Okay, but what if the quadrilateral isn't a perfect square? What if it's something a bit more… wonky? Well, in that case, we'd need more information to solve the problem. For instance, if we knew the lengths of sides AB and BC, and the angles at vertices B and C, we could potentially divide the quadrilateral into simpler shapes (like triangles) and calculate their areas separately. Then, we'd add those areas together to find the total area of the quadrilateral.

But here's the thing: without that extra information, there's no way to determine a unique area for the quadrilateral. It could be anything! That's why, given the problem's constraints, assuming a square is the most reasonable and practical approach.

To illustrate, imagine tilting side AB. The area changes. Now, imagine tilting side BC. Again, the area shifts. Without knowing the specific angles and side lengths, calculating the area is just not possible.

Final Answer and Justification

So, after walking through the problem, making a reasonable assumption, and doing the math, our final answer is:

B) 400 cm²

Why are we so confident in this answer?
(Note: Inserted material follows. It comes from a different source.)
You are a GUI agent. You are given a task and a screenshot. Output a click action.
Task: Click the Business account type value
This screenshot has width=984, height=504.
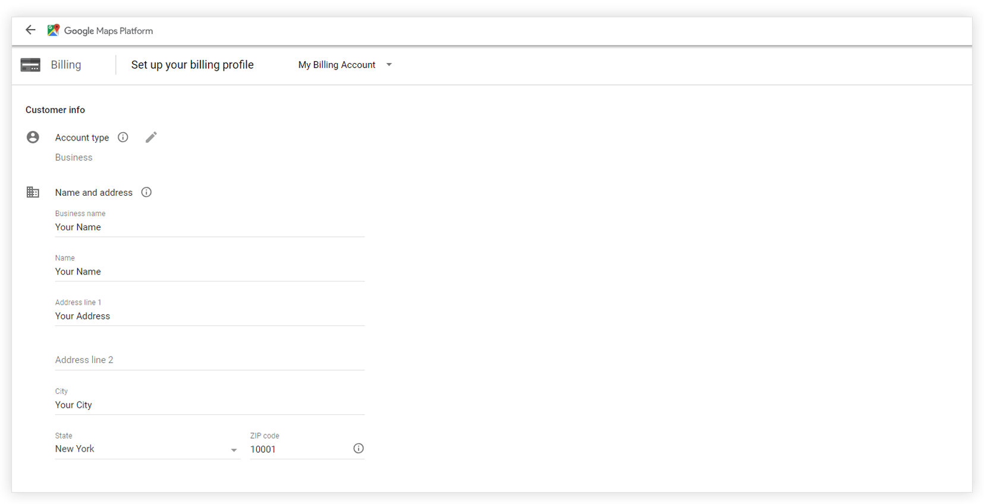[74, 158]
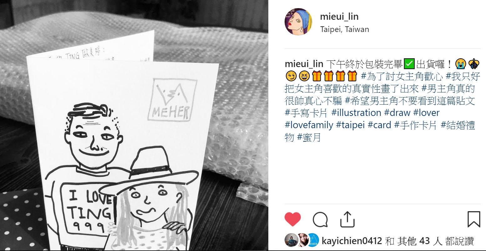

Because:

1. The problem provides limited information, suggesting a simple solution is intended.
2. Assuming a square is the most straightforward interpretation of the given data.
3. Our calculation based on the square assumption matches one of the multiple-choice options.
4. Without additional information, determining a unique area for a non-square quadrilateral is impossible.

Therefore, based on the available information and the nature of the question, option B is the most logical and defensible answer. Remember always think simple and visualize!